Monday, August 01, 2005

Day 14: Waiting for the "right" time to work

I had a roommate in college who had an endearing habit of beginning her homework only at quarter-hour intervals, i.e. if it was 4:07, she would wait until 4:15 to start working, and then she would commence being productive. Part of me likes that approach... it assumes that if you wait for the "right" moment to start working, you'll be focused and ready to go. The problem (in the larger sense) is that writing a dissertation while having a full-time job and a full-time life means that the "right" time rarely, if ever, appears. I've had to train myself to make the most of those 30 minute chunks that appear after work and before yoga, or those Thursday mornings when I would get up early and fit in an hour of work before class.

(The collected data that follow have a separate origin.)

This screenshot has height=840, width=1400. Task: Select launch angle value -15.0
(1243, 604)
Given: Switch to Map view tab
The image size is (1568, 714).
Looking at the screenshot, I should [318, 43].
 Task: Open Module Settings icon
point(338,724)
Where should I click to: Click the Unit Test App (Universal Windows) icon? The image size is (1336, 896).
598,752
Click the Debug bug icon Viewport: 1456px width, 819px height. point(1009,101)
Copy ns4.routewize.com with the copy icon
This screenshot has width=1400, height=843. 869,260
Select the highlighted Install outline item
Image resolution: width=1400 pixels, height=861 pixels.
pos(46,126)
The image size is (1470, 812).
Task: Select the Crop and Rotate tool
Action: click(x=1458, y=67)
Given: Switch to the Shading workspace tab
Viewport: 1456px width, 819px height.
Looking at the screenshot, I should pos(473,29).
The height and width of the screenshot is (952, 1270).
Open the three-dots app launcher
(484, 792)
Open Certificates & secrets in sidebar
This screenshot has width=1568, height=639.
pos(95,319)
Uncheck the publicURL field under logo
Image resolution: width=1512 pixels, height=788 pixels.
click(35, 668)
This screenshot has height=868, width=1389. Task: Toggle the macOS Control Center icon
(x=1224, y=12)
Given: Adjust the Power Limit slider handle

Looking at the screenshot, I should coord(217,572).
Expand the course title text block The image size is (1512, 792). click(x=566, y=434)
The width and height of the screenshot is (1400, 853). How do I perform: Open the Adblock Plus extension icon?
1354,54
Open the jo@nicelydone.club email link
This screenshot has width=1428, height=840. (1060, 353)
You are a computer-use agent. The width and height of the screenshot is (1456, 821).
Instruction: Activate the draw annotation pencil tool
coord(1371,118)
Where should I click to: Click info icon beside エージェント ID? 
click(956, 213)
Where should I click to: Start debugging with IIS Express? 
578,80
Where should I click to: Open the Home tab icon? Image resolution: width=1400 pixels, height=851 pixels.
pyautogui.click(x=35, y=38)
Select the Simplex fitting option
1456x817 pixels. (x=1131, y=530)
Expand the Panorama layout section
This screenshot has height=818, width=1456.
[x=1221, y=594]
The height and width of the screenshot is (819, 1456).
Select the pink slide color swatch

I often think of what a "luxury" it must be to have a dissertation fellowship and have nothing to do but write. In my life, I rarely have the mythical uninterrupted weeks in which I have nothing to do but dissertation work. Summer break usually comes close, but this summer has been so disjointed that I haven't been able to get into a serious groove of working. I've found myself waiting for the "right" moment to come, for some classroom bell to ring, so I'll know when it is time to work. Obviously that hasn't happened and isn't likely to happen. All I know is that I've got a few short weeks before school starts (my union rep. must have been in the bathroom when they worked that one out!) and I really would feel much better if I made some progress between now and then. But for some reason I just can't make myself work. Argh.

So I guess it is best to go back to the drawing board. Reach into my bag of tricks. Scale back the expectations even more. So I'm going to have a snack so I'll have energy for yoga tonight, and then try to make myself do a bit more work tonight. Even if it isn't the "right" time.